Comparison with librosa and openSMILE¶
pyvoicebox, librosa, and openSMILE cover overlapping but fundamentally different parts of audio processing:
- pyvoicebox — speech engineering: LPC, enhancement, quality metrics, classical speech analysis.
- librosa — music information retrieval: beat tracking, chroma, CQT, harmonic/percussive separation.
- openSMILE — reproducible paralinguistic features for affective computing, with a C++ real-time core.
Feature comparison¶
| pyvoicebox | librosa | openSMILE | |
|---|---|---|---|
| License | LGPL-3.0 | ISC | Dual — free for research, commercial licence required from audEERING |
| LPC analysis (60+ representations) | Full suite | lpc() only |
Internal, not exposed |
| Speech enhancement (MMSE, spectral subtraction, dereverb) | Full | None | None |
| Psychoacoustic quality metrics (PESQ, SII, STOI, phon/sone) | Full | None | None |
| Gaussian mixtures (fit, score, merge, divergence) | Full | None | None |
| Pitch detection | PEFAC, RAPT, DYPSA | pYIN | SHS, SWIPE', ACF |
| Standardised feature sets (ComParE, eGeMAPS) | None | None | Full |
| MIR features (chroma, CQT, beat tracking) | None | Full | Partial |
| Real-time / embedded deployment | No | No | Yes (C++) |
| MFCC / mel spectrogram | Yes | Yes | Yes |
When to use which¶
Use pyvoicebox when you need speech-specific processing (LPC, enhancement, quality metrics) or are porting MATLAB code that depends on VOICEBOX.

WHAT THE TASK REQUIRES
Write the next part of the page comparing pyvoicebox, librosa, and openSMILE, starting right after its last sentence.

SOURCE MATERIAL
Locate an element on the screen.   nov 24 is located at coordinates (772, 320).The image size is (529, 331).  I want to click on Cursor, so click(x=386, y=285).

REPLY
Use librosa for music information retrieval and quick audio-ML prototyping.
Use openSMILE when you need reproducible paralinguistic feature sets (ComParE, eGeMAPS) or real-time deployment — but check the commercial licence if you're not using it for academic research.
Using them together¶
These tools complement each other. A common pipeline might be:
- pyvoicebox — clean noisy speech with
v_ssubmmse, estimate noise withv_estnoiseg - openSMILE — extract eGeMAPS features from the cleaned speech
- librosa — generate mel spectrogram features for a CNN classifier
- scikit-learn / PyTorch — train the final model
Or in a speech quality assessment pipeline:
- librosa — load audio from various formats
- pyvoicebox — compute PESQ scores (
v_pesq2mos), segmental SNR (v_snrseg), active speech level (v_activlev)